# Exercise goal
Without the pictures, set down exactly the lines from the one that contains "Click the globe icon in header" to the end of the entries, both included, and nothing besides.

[Collected data entries]
+ + + + +

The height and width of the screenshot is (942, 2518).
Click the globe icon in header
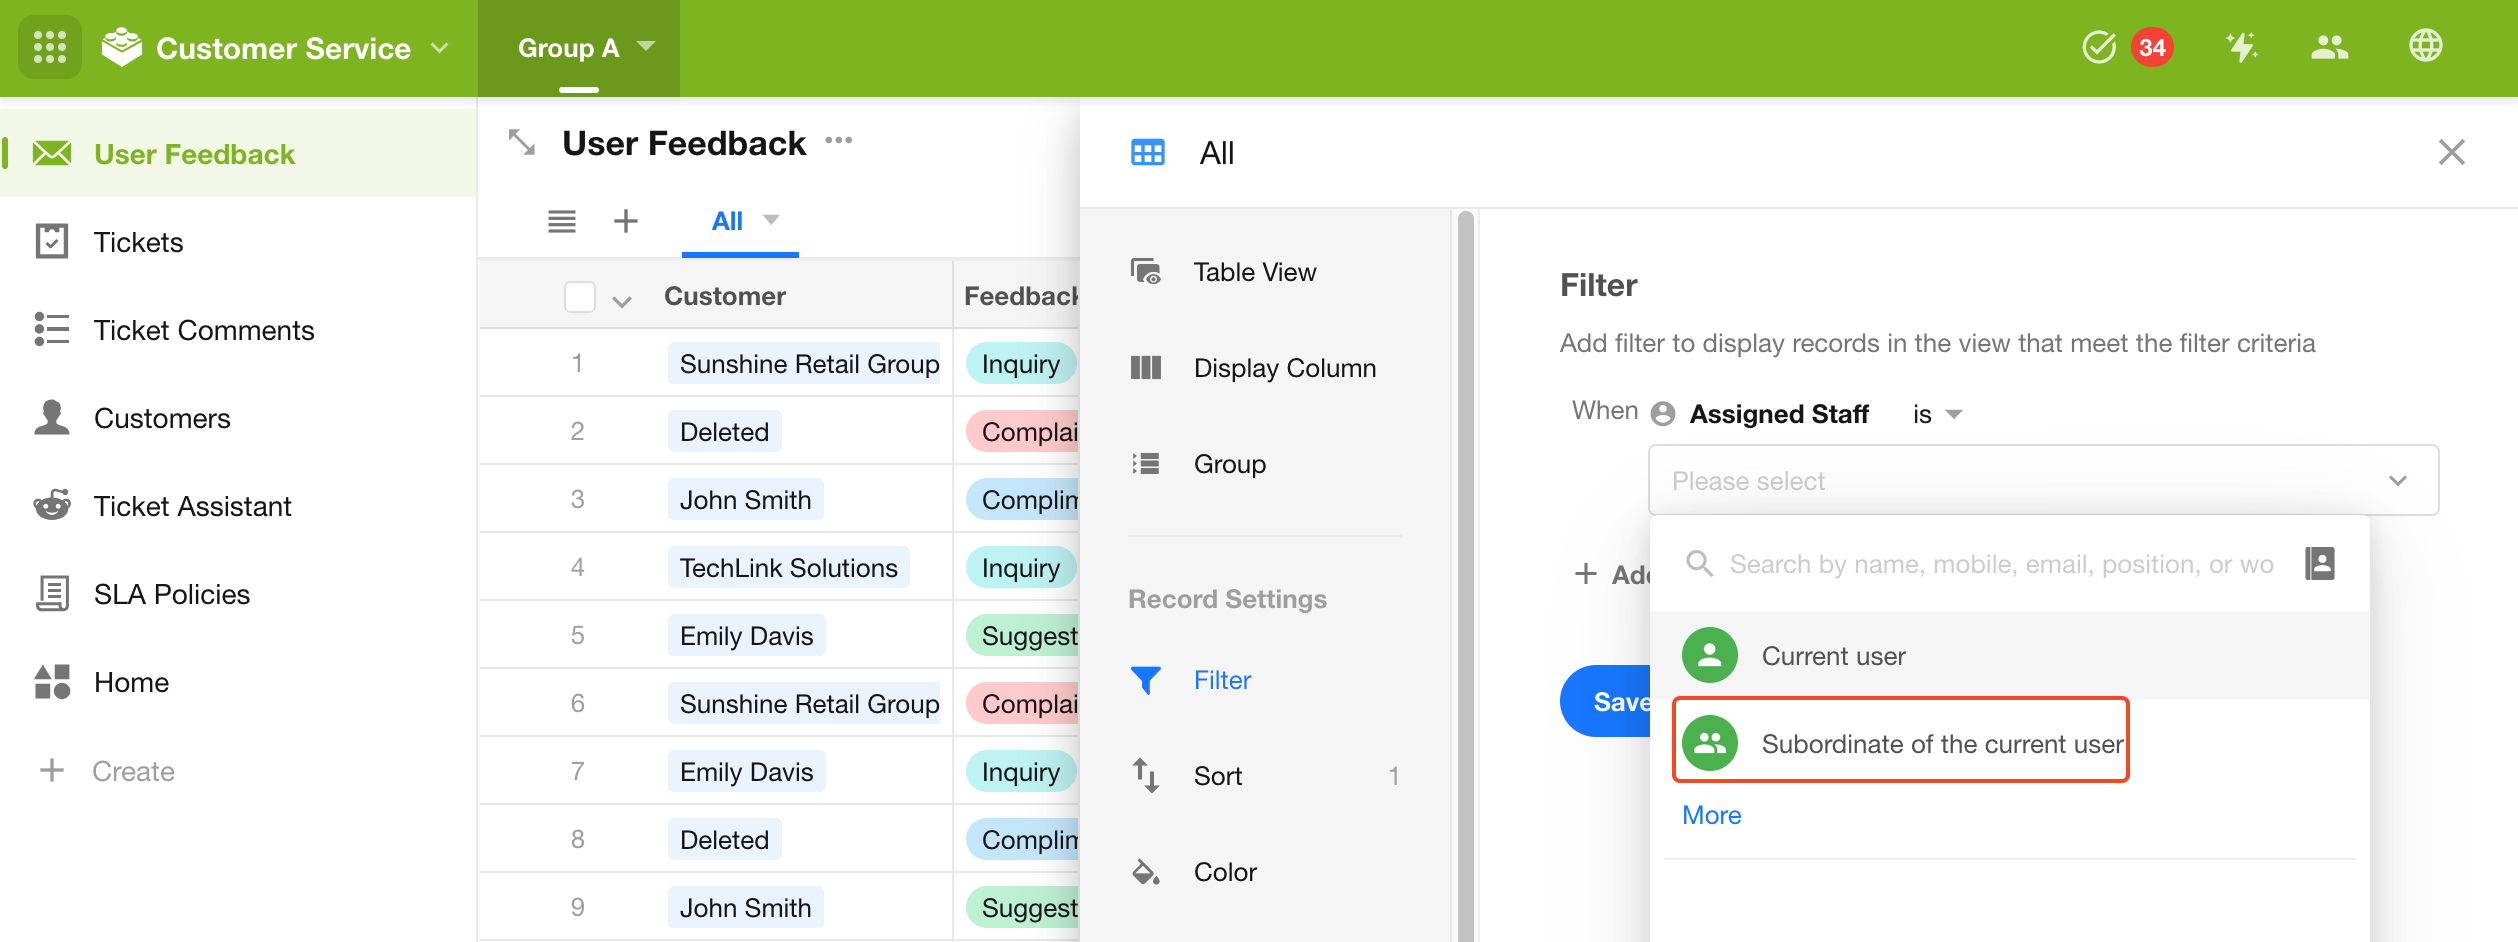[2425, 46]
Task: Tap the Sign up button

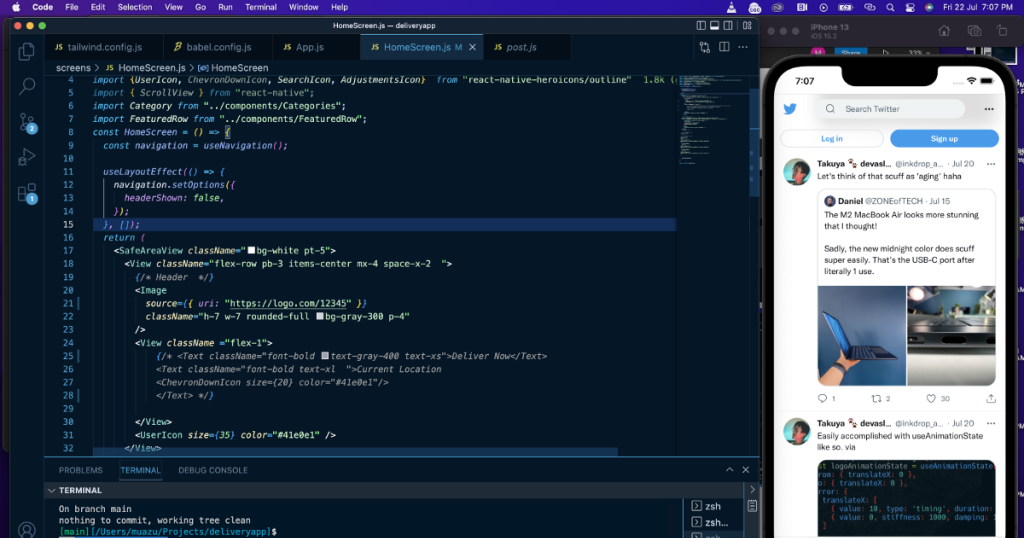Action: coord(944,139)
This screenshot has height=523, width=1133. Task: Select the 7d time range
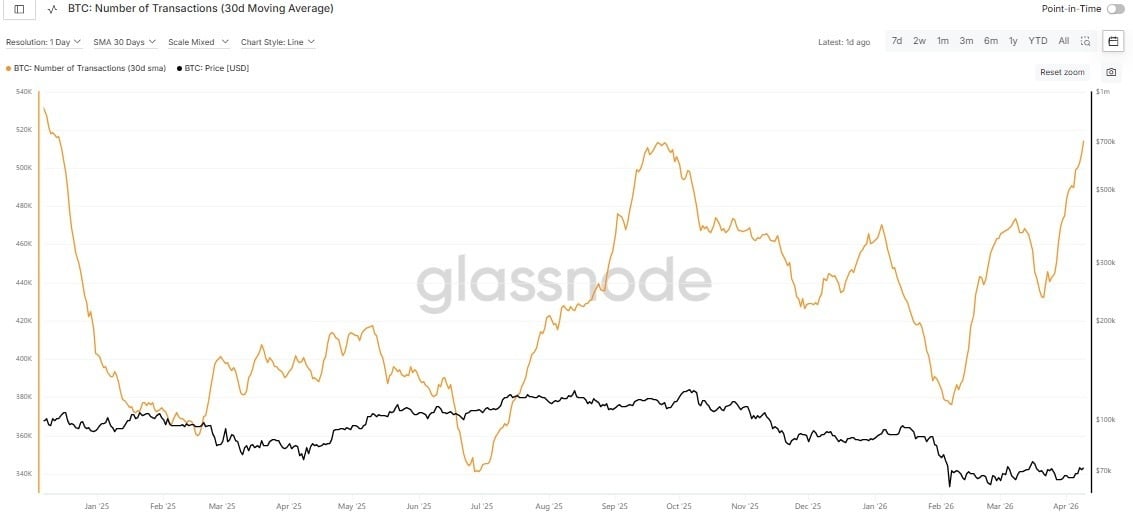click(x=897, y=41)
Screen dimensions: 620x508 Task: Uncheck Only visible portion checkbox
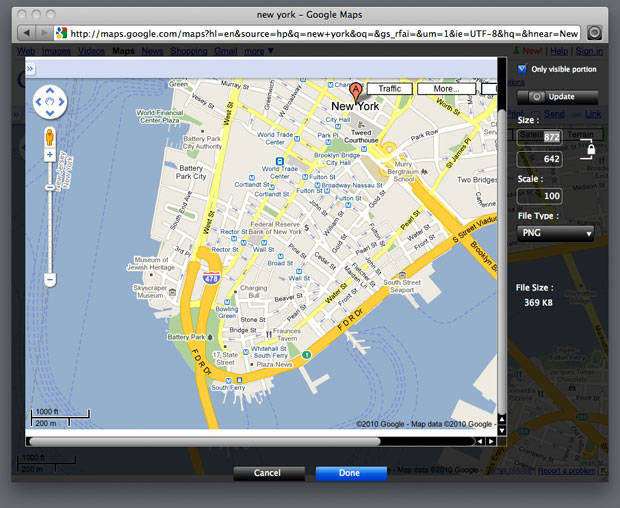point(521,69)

+ + + + +

# Answer space
Click the globe icon in header
[2425, 46]
Task: Tap the Sign up button

Action: coord(944,139)
This screenshot has height=523, width=1133. Task: Select the 7d time range
click(x=897, y=41)
Screen dimensions: 620x508 Task: Uncheck Only visible portion checkbox
point(521,69)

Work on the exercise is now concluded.